Acceptable Use Policy

 

ESC-2 Network Acceptable Use Guidelines

What Should Be in Your Acceptable Use Agreement?

Beyond committing yourself to integrating Internet technology into your school's curriculum, the most important thing you can do is to develop a comprehensive and easily understood policy for Internet usage. A good policy can help protect school resources, limit liability, and clarify rights and expectations of both students and staff members. As always, you should consult your school district's attorney for guidance in drafting a policy. A description of the main components of a model policy for acceptable Internet use follows:

  1. Clear, specific language - don't leave staff members and students guessing at what you're trying to say. Define all ambiguous terms and use language that is age-appropriate.

     

  2. Detailed standards of behavior - be specific about what you expect of students and staff members when they utilize the Internet for educational purposes. Stress appropriate use, describe the school's Internet policy, and outline the legal issues involved. Also remind users that Internet use is a privilege and not a right.

     

  3. Detailed enforcement guidelines/standards - be explicit about how you will enforce your school's policy. Offer specific examples of prohibited behavior and the punishment delineated for it. Explain the types of liability that a student or staff member will face in the event of violations of the law and/or the school's rules concerning acceptable use and Net Etiquette.

     

  4. A comprehensive Internet policy statement - for both students and staff members. Also confer with your school district's attorney and elicit suggestions from other administrators, staff members, students, and parents.

     

  5. Outline/list of acceptable vs. not acceptable uses - again, be specific. This is not an instance where you want to be over or under-inclusive. Make sure that after reading the list, students and staff can clearly articulate what constitutes acceptable use.

     

  6. Student and parent consent forms - consent forms are always a good idea particularly in this context, where some parents may not want their children on the Internet. The consent form or agreement should be specific, easy to understand and comprehensive.

     

  7. Description of online etiquette - in addition to the five rules of Net Etiquette listed below, it may be a good idea to establish a priority system for students. For example, though games may have educational merit, other educational pursuits (e.g., research) may be a more efficient use of limited time.

     

  8. Privacy statement - inform students and staff that privacy on the Internet is relative. Make clear the fact that the school may find it necessary to view data or files on the system. Also remind users that you cannot guarantee confidentiality of information stored on the Network.

     

  9. Disclaimer of liability - this statement should be drafted so as to protect against inappropriate use, copyright violations, or accuracy of information found on a school's system.

     

For a more detailed look at the many issues, refer to the December 1997 National Association of Secondary School Principals Legal Memorandum entitled Schools and the Internet Revolution (ISSN 0192-6152).

Net Etiquette

Ethical rules concerning Internet use, although not required by law, are equally deserving of your attention. You should develop a set of informal guidelines for appropriate and efficient use. These important guidelines have been coined “Net Etiquette,” and getting your students and staff members to learn, appreciate, and follow these rules is essential:

  1. Be polite.

     

  2. Use appropriate language.

     

  3. Do not reveal or request personal information.

     

  4. Do not use systems in a way that would disrupt Network use by others.

     

  5. Respect the intellectual property of other users and information providers.

     

The goal of Net Etiquette is to encourage the efficient use of a shared resource--in this case, the Internet. In devising your own set of rules, employ a common sense approach.

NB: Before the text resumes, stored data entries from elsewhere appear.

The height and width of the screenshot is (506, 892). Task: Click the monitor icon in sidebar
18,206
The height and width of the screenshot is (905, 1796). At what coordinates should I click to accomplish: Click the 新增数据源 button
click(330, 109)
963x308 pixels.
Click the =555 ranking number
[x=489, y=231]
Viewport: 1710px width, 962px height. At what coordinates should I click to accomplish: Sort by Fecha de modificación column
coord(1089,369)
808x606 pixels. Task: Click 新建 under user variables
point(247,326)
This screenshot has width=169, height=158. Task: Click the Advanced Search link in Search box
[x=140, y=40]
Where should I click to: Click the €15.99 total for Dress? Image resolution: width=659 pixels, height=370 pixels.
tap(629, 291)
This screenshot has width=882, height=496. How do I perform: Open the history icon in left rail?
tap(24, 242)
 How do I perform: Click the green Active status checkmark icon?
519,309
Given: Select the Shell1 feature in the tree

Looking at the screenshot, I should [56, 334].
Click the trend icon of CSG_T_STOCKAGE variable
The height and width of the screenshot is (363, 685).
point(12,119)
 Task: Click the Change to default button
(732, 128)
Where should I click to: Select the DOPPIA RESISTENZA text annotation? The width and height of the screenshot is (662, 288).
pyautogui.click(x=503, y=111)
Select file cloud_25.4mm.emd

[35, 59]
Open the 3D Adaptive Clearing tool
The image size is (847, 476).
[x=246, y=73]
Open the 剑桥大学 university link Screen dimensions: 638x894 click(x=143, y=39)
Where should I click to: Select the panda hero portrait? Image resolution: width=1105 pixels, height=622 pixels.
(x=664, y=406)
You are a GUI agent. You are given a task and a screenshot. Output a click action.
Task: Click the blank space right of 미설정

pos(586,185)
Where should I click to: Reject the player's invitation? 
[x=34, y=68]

A Sample of Net Etiquette Policy

The following list of rules is courtesy of Larry Magid and the National Center for Missing and Exploited Children

  1. I will not give out personal information such as my address, telephone number, parents' work address/telephone number, or the name and location of my school without my parents' permission.

     

  2. I will tell my parents right away if I come across any information that makes me feel uncomfortable.

     

  3. I will never agree to get together with someone I “meet” online without first checking with my parents. If my parents agree to the meeting, I will be sure that it is in a public place and bring my mother or father along.

     

  4. I will never send a person my picture or anything else without first checking with my parents.

     

  5. I will not respond to any messages that are mean or in any way make me feel uncomfortable. It is not my fault if I get a message like that. If I do I will tell my parents riht away so that they can contact the online service.

     

  6. I will talk with my parents so that we can set up rules for going online. We will decide upon the time of day that I can be online, the length of time I can be online, and appropriate areas for me to visit. I will not access other areas or break these rules without their permission.

     

Lawrence J. Magid, is the author of Cruising On-line: Larry Magid's Guide to the New Digital Highway (Random House, 1994) and The Little PC Book (Peachpit Press, 1993).